Forma, ma anche contenuto: veniamo ai materiali, lei progetta tanto in alluminio quanto in vetroresina, ma quale materiale le lascia maggior spazio alla fantasia progettuale?
Entrambi i materiali – ci dice ancora Alessandro Chessa – aprono molto alla fantasia progettuale, ma con caratteristiche molto diverse e fermo restando che con entrambi i materiali è possibile realizzare qualunque cosa. Il discorso è diverso quando si tratta di progettare qualcosa da realizzare con quel materiale e che sfrutti con intelligenza le caratteristiche, tenendo in considerazione quello che vuole il mercato.
Con la vetroresina c’è tantissima possibilità di forme, ma ci sono da evitare – per quanto possibile – i sottosquadri, che richiederebbero proliferazione di stampi ed elevamento di costi. Non è inoltre opportuno esagerare con gli spigoli, per non far lavorare male i tessuti. Con l’alluminio è possibile invece realizzare tutte le rastremazioni e i sottosquadri possibili, ma d’altro canto consente anche doppie e multiple curvature.
Ci vuole esperienza per pensare in alluminio – specifica Alessandro Chessa – la cosa da non fare è arrendersi su forme esageratamente semplici, ovvero ciò che è stato fatto fino a 10 anni fa. Tra VTR e alluminio sto però lavorando a dei progetti in HDPE, un polietilene ad alta densità. Un materiale che si potrebbe diffondere velocemente nel settore nautico, perché è riciclabile e sappiamo bene che tra i costi delle imbarcazioni in vetroresina ci sono dentro anche i costi destinati allo smaltimento, problema che questo materiale sopperisce poiché riciclabile al 100%; inoltre si presta bene anche alle realizzazioni custom perché ha ottime doti meccaniche e non necessita di stampi.
Barche, gommoni o powercat? Cosa la diverte maggiormente progettare e quale tipologia di imbarcazione secondo lei, commercialmente, è più apprezzata?
Commercialmente, fino ai 7 metri, il gommone vince a mani basse. Principalmente per il retaggio di sicurezza che è stato impresso negli anni nei confronti del mezzo pneumatico, soprattutto quando si confronta con il mare mosso.
Sopra i 6/7 metri, invece è crescente l’interesse per le barche walkaround e gommoni con piccola cabina; ne ho esperienza diretta con il progetto walkaround di AQA 22. Al powercat è riservato il futuro perché unisce le peculiarità del gommone con spazi superiori a quelli disponibili su una barca monoscafo. Negli Stati Uniti c’è già il boom! La clientela italiana, invece, deve ancora vincere la resistenza per l’estetica particolare e per la novità. Però se si guarda ai contenuti il catamarano è difficilmente battibile.
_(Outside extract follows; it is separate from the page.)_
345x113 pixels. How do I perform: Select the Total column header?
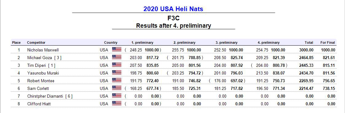pyautogui.click(x=309, y=42)

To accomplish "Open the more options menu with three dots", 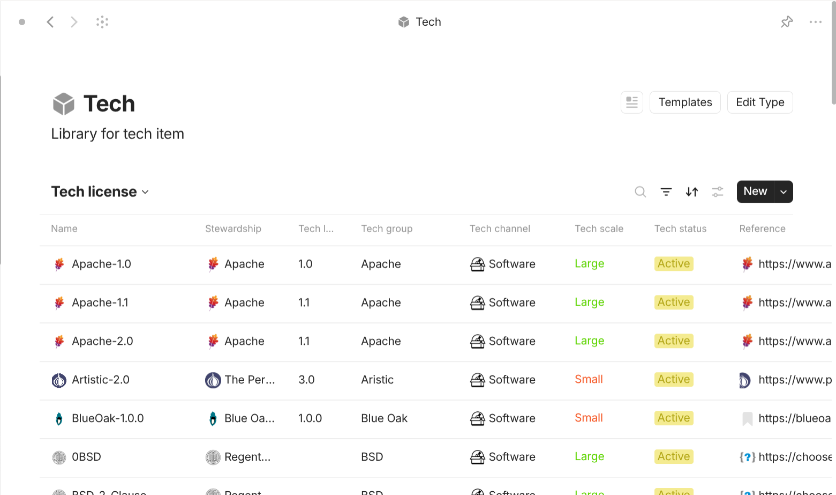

A cosa sta lavorando in questo momento? Quali novità per il 2021/2022?
Ho appena completato il progetto di un catamarano di 12 metri in alluminio con prestazioni oltre i 55 nodi. Sto lavorando – ci dice infine Alessandro Chessa – sull’ammiraglia del marchio serbo, l’Advance: un gommone di 11 metri cabinato. Progetto, inoltre, una barca chiusa, un gommone sportivo di 10 metri per due importanti cantieri cinesi; nuove versioni di Aqa 22 Walkaround e la nuova linea Hellfire, sempre per il cantiere AQA di Trapani.
Lavoro inoltre su due nuovi modelli per un neonato cantiere egiziano; su un nuovo 10 metri in alluminio e un maxi rib custom in alluminio di 14 metri per due committenti privati; infine ad un nuovo 12 metri per il cantiere australiano Southbound.